PROBLEM TO SOLVE
Comb through the entries for "will" and pull out each line that holds it.

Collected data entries
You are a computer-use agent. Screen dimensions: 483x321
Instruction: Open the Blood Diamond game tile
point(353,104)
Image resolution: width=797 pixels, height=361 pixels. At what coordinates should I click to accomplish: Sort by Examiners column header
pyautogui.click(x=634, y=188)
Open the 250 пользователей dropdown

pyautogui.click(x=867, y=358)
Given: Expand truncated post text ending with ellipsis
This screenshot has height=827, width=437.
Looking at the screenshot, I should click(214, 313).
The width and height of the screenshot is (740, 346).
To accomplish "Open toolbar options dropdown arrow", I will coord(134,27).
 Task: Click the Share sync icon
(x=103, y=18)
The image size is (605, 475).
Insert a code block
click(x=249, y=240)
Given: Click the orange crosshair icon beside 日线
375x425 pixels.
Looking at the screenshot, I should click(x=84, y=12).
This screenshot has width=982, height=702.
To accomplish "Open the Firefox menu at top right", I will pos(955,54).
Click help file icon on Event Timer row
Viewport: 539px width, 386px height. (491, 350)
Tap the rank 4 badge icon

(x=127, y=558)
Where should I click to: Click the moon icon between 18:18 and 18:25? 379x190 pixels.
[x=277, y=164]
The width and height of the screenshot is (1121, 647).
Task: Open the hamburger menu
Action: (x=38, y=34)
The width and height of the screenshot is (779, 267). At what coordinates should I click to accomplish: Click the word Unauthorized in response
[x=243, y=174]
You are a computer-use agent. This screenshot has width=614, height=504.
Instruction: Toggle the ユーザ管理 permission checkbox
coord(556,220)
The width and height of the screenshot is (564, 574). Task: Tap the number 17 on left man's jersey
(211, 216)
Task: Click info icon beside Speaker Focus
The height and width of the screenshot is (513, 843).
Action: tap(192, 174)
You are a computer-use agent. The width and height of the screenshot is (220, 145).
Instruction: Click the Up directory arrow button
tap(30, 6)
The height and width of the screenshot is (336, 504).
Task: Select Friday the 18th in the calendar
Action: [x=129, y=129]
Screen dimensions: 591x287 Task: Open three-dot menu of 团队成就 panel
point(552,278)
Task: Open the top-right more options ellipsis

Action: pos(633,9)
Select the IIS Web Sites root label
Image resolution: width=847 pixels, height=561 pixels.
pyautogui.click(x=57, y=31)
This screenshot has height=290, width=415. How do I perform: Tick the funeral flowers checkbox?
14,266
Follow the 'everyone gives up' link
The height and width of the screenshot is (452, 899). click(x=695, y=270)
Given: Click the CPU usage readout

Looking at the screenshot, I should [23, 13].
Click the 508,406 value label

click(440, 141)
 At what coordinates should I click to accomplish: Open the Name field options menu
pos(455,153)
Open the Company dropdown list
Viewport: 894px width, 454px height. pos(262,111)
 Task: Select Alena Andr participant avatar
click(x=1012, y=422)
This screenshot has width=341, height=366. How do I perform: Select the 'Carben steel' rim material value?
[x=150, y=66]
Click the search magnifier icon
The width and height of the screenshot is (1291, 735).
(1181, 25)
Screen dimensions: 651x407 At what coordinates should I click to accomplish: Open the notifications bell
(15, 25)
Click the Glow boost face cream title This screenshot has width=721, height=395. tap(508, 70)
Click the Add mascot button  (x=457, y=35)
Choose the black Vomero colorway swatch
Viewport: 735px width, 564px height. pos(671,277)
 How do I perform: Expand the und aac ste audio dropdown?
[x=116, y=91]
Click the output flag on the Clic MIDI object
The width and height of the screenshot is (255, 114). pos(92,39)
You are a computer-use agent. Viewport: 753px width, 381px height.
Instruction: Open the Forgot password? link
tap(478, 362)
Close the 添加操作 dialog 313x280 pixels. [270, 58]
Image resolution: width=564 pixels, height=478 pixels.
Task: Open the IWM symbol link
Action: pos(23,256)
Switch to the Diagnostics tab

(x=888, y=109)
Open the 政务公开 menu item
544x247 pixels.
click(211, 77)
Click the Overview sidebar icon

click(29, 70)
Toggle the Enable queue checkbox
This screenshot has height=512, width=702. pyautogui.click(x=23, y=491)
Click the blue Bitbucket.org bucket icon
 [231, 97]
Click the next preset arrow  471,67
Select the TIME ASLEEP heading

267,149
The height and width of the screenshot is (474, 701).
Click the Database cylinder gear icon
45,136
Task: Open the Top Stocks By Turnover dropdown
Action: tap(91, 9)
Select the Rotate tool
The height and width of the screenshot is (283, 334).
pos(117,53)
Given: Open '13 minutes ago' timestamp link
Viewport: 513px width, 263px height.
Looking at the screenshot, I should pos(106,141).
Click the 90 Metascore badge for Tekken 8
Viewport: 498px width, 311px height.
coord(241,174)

SOLVED PROBLEM
To accomplish "Open toolbar options dropdown arrow", I will coord(134,27).
To accomplish "Open the Firefox menu at top right", I will pos(955,54).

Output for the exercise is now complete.